- WHAT YOU NEED TO DO: Because the images are not wanted, restate every line below word for word without them.

- MATERIAL SUPPLIED:

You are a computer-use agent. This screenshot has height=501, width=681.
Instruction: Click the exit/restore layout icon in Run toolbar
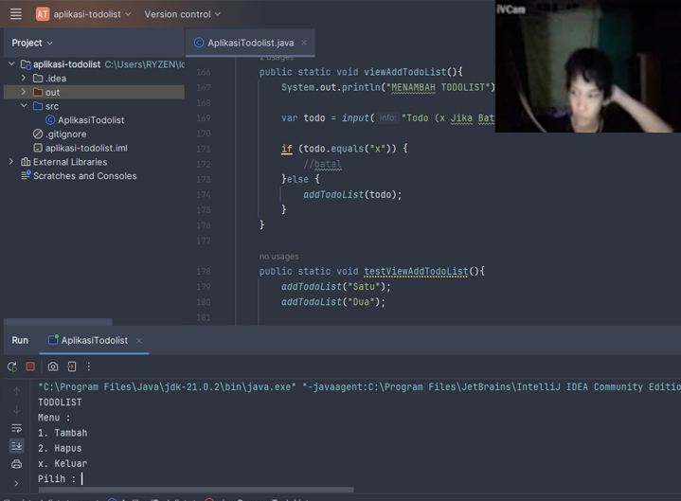71,367
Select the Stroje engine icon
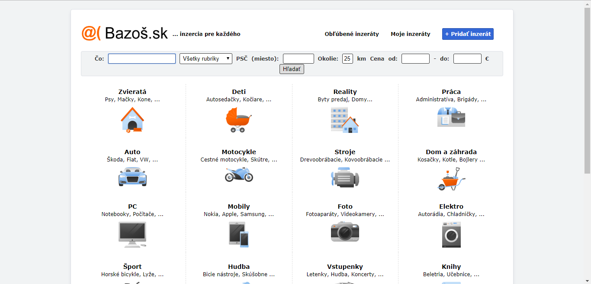 click(x=345, y=177)
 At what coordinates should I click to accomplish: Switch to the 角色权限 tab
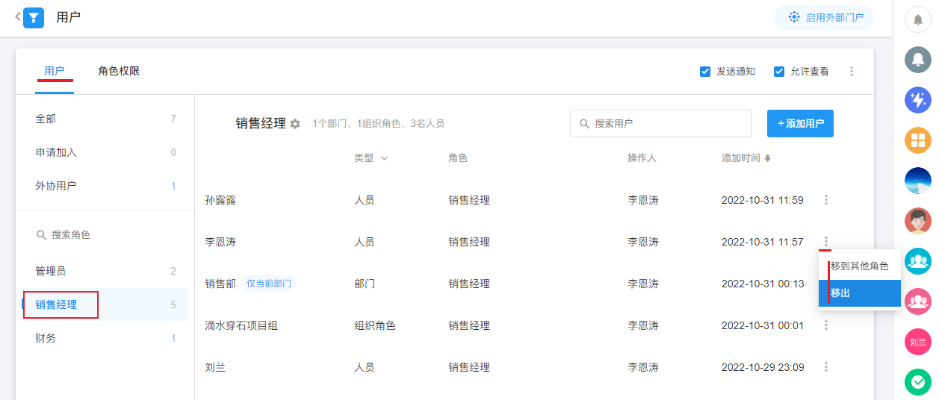click(119, 72)
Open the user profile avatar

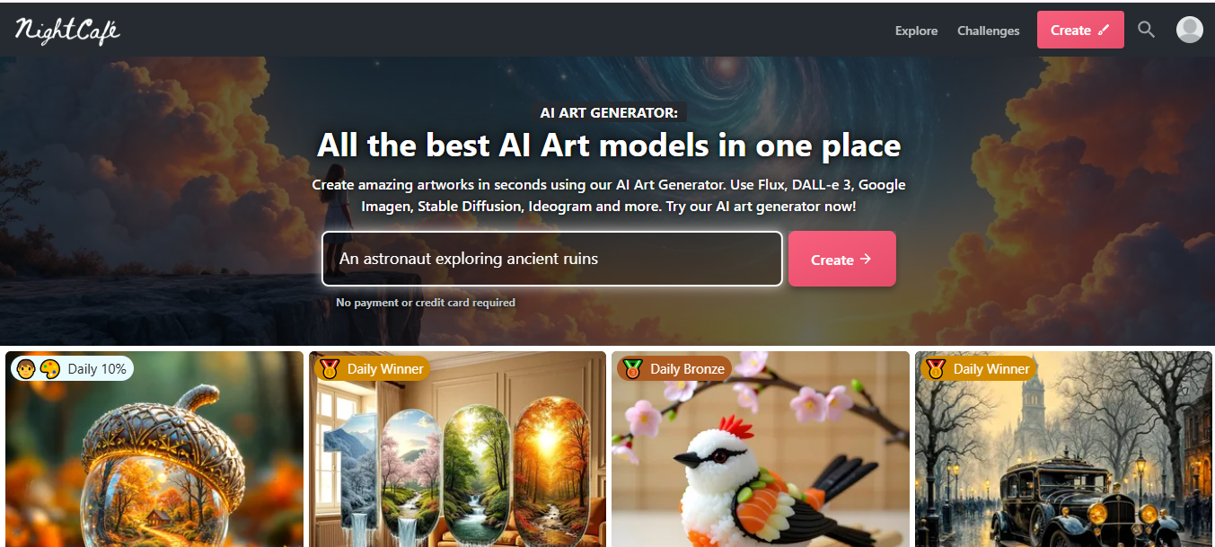coord(1190,30)
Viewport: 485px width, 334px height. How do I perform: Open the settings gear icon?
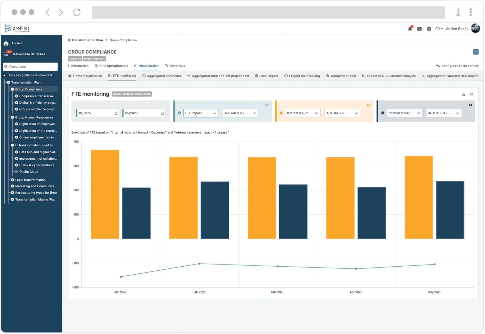coord(429,29)
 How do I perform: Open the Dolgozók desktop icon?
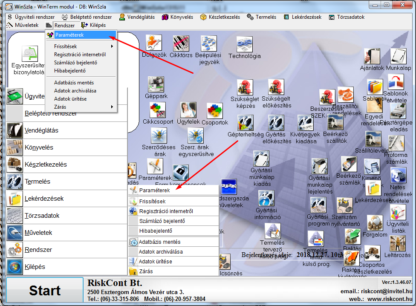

- SOLUTION:
You are a computer-use agent. This screenshot has height=501, width=681.
Instruction: Click the exit/restore layout icon in Run toolbar
71,367
Select the Stroje engine icon
 click(x=345, y=177)
 At what coordinates should I click to accomplish: Switch to the 角色权限 tab
click(119, 72)
Open the user profile avatar

coord(1190,30)
Viewport: 485px width, 334px height. How do I perform: Open the settings gear icon?
coord(429,29)
 How do I perform: Open the Dolgozók desktop icon?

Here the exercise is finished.